A different breed of randomized trial is increasingly used to study the long-term effects of sustained clinical interventions in typical patients and care settings. These trials are more vulnerable to post-randomization confounding and selection bias. As an example, suppose we want to estimate the effect of estrogen plus progestin hormone therapy on the 5-year risk of breast cancer among postmenopausal women. We might consider an open label randomized trial in which thousands of women within five years of menopause, with no history of cancer and no prior hormone therapy use, are randomly assigned to hormone therapy or no therapy. During the follow-up some women are observed to discontinue or start hormone therapy or concomitant therapies. They may also become lost to follow-up.

In this type of trial—sometimes referred as a pragmatic or large simple trial2—confounding may arise from non-adherence if post-randomization prognostic factors (other than toxicity or contraindications) that affect treatment decisions are unequally distributed across arms, and selection bias from loss to follow-up if prognostic factors affect decisions to stay in the study. That is, randomized trials of sustained interventions over long periods are subject to biases that we have learned to associate exclusively with observational studies.

The description of this pragmatic trial could also fit an observational study. We only need to replace “are randomly assigned to” by “decide to take”. Apart from baseline randomization, there may be no differences between observational studies and randomized trials. Indeed, large simple trials are designed to closely resemble observational studies (Of course, observational studies, unlike large randomized trials, require adjustment for baseline confounders.)

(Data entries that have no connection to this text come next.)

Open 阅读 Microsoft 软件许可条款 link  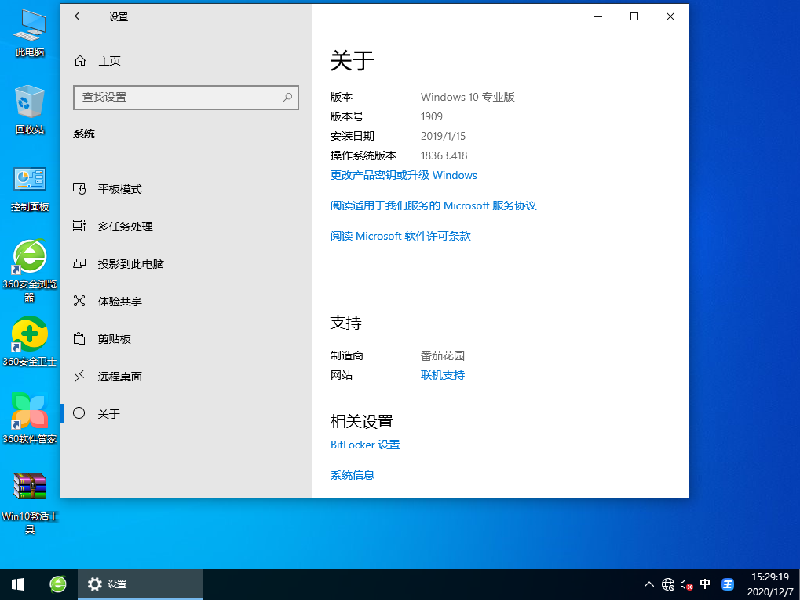(400, 236)
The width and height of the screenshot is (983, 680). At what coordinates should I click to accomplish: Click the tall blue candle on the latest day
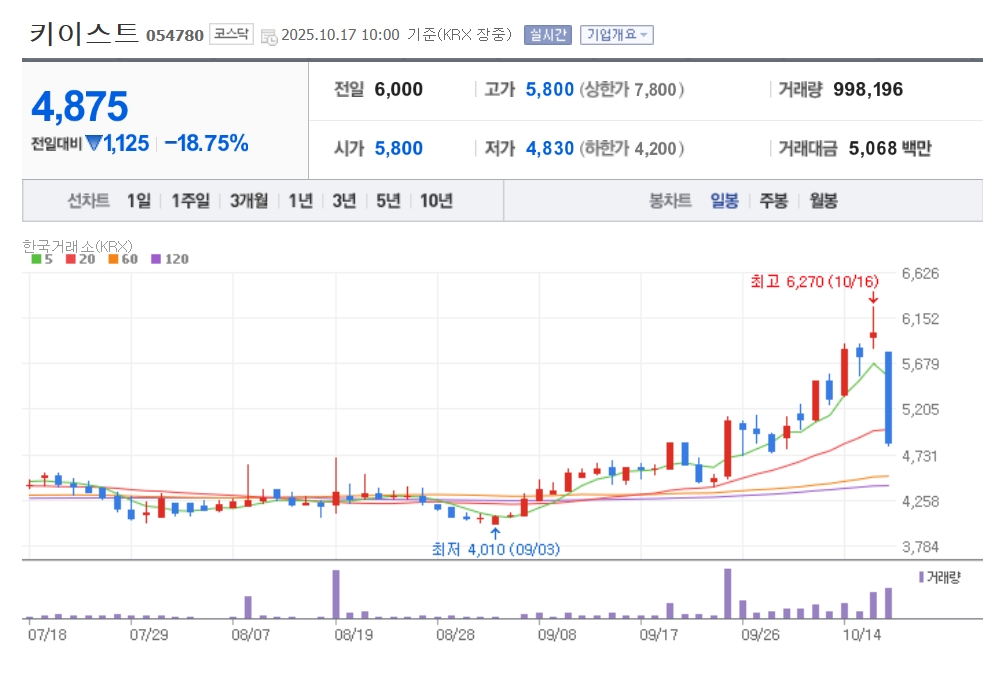[888, 397]
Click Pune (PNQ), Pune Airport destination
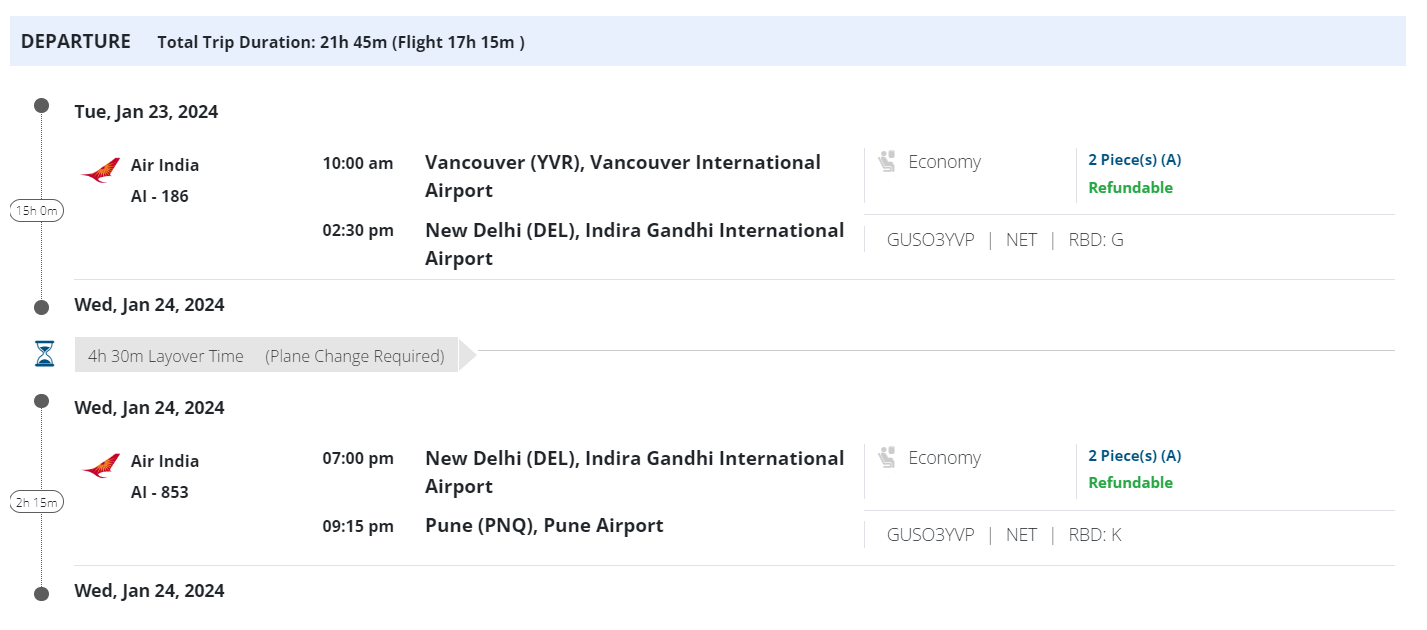 [544, 526]
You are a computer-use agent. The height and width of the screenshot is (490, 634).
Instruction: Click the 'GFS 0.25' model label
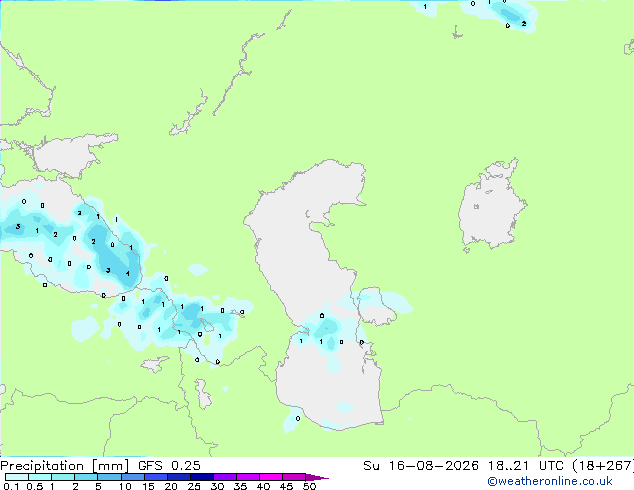click(x=169, y=466)
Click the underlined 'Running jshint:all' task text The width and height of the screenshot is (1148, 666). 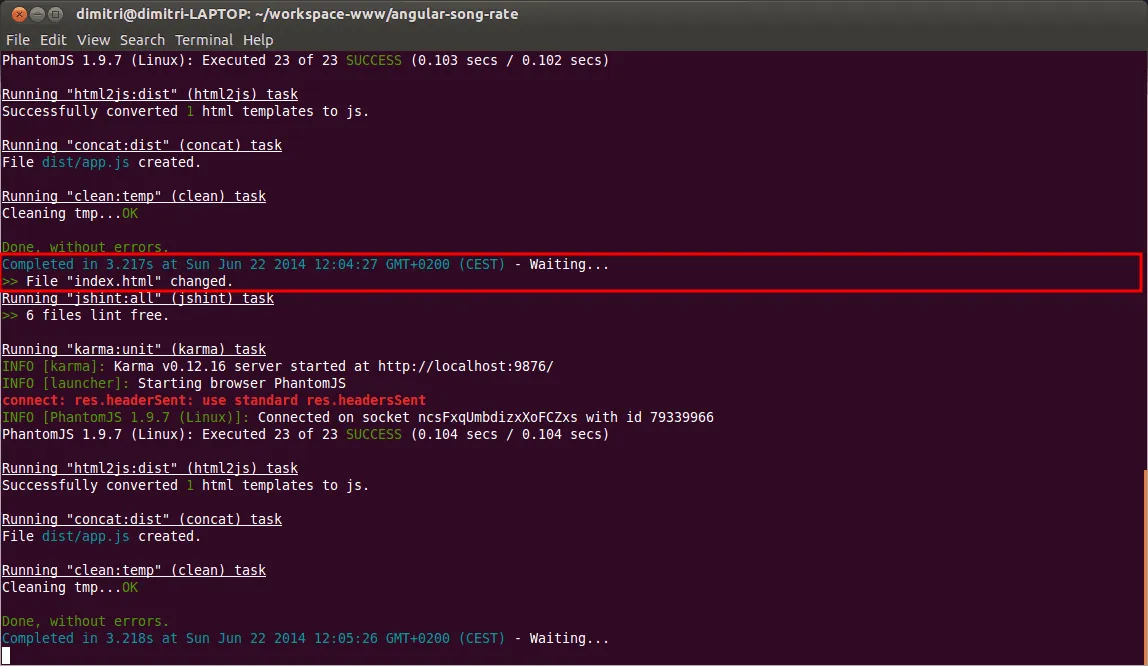(x=137, y=298)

Notwithstanding their similarities, the primary analysis of most randomized trials is “intention to treat”, whereas that of many observational studies is “as treated”. Why? A common justification is that an intention-to-treat analysis does not require adjustment for post-randomization factors because it estimates the effect of assigned (baseline) treatment. While almost correct—adjustment for selection bias due to differential loss to follow-up is still required for validity—this argument begs the question of whether the intention-to-treat analysis estimates the effect of interest.

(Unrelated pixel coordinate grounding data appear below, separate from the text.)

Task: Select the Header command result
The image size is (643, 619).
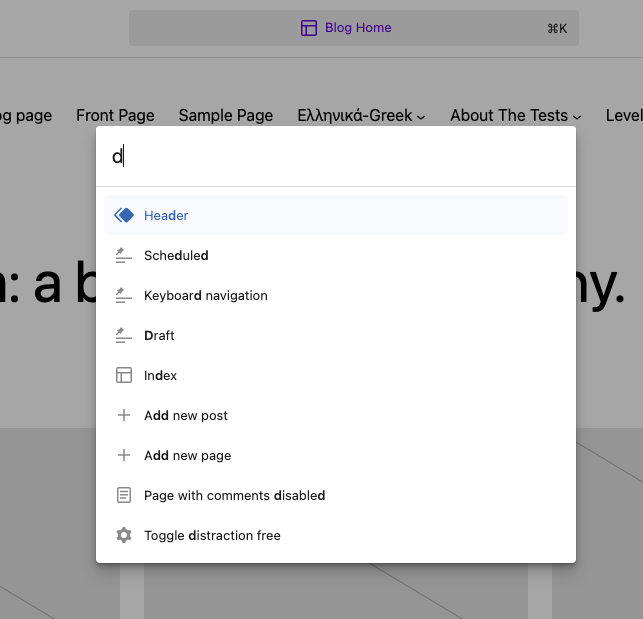Action: click(335, 215)
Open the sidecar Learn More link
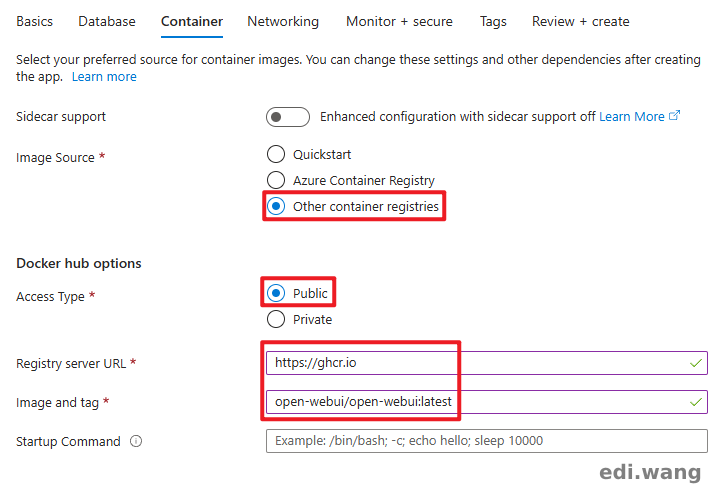715x497 pixels. [x=631, y=117]
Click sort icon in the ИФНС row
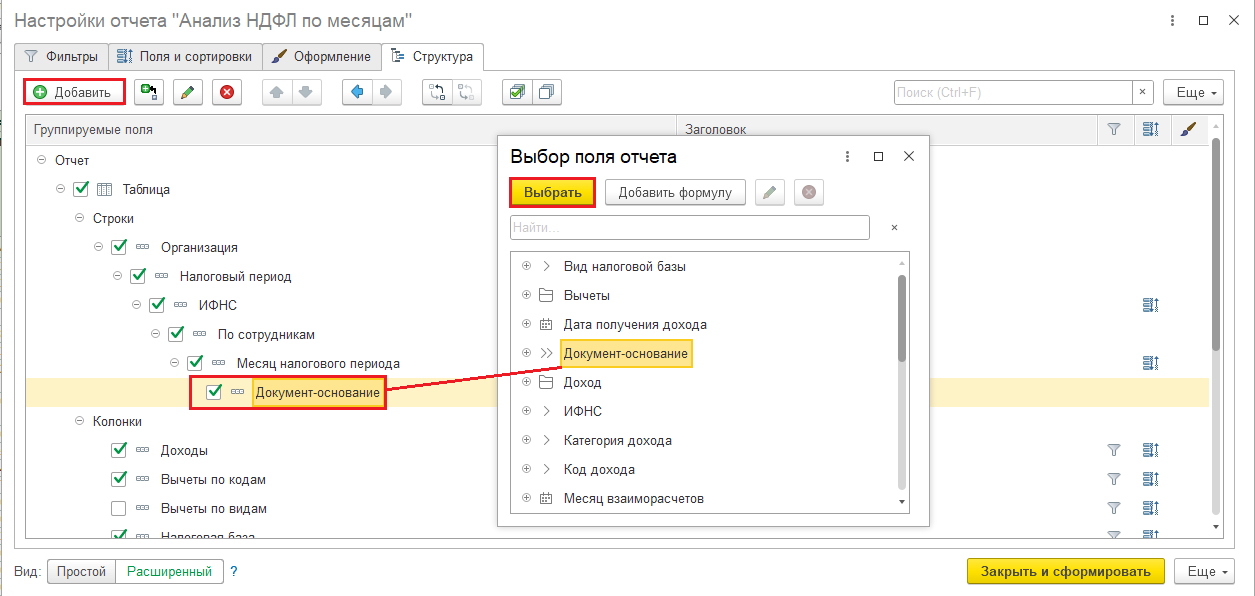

The answer is clearly no for safety trials. Take the Women’s Health Initiative double-blind randomized trial of estrogen plus progestin. The intention-to-treat hazard ratio (95% CI) of breast cancer was 1.25 (1.01, 1.54) for hormone therapy versus placebo.3 An observational-type analysis (inverse probability weighting, see below) of the trial estimated that the hazard ratio would have been 1.68 (1.24, 2.28) if all women had followed the study protocol.4 As a woman considering regular use of hormone therapy, would you consider yourself adequately informed if told that your breast cancer risk will increase by 25% when regular use may increase risk by 68%? Worse, if the trial had included fewer women, the 95% CI from the intention-to-treat analysis would have likely included 1, which many would have incorrectly interpreted as lack of evidence of harm. Randomized clinical trials of safety outcomes that only report intention-to-treat estimates might be renamed as randomized “cynical” trials.5

The answer is also no for many efficacy trials. Take an early randomized trial in HIV-infected patients, the ACTG 70, which compared high- versus low-dose zidovudine. The administration of prophylaxis therapy for PCP, an opportunistic infection, was left to the physicians’ discretion. The intention-to-treat analysis suggested a survival benefit of low-dose zidovudine. However, individuals in the low-dose arm received significantly more prophylaxis therapy than those in the high-dose arm (61% versus 50%). By the time the trial ended, prophylaxis for PCP had become the standard of care. At that point, the relevant clinical question was whether the low-dose arm would still have had better survival than the high-dose arm had all trial participants received prophylaxis. This question is not addressed by an intention-to-treat analysis. An observational-type analysis (g-estimation, see below) of the trial estimated a close to null survival benefit had all trial participants received prophylaxis.5

In trials that estimate treatment benefits, a popular argument in support of the intention-to-treat analysis is that it estimates the efficacy (the effect of treatment under ideal conditions) in tightly-controlled experiments, and the effectiveness (the effect of treatment under realistic conditions) in pragmatic trials. However, a sharp distinction between efficacy and effectiveness is artificial and difficult to operationalize.6 After all, in safety trials we do not try to distinguish between safety and “safetiness”. Effectiveness, like safety, is a continuum that varies with degree of adherence and other factors.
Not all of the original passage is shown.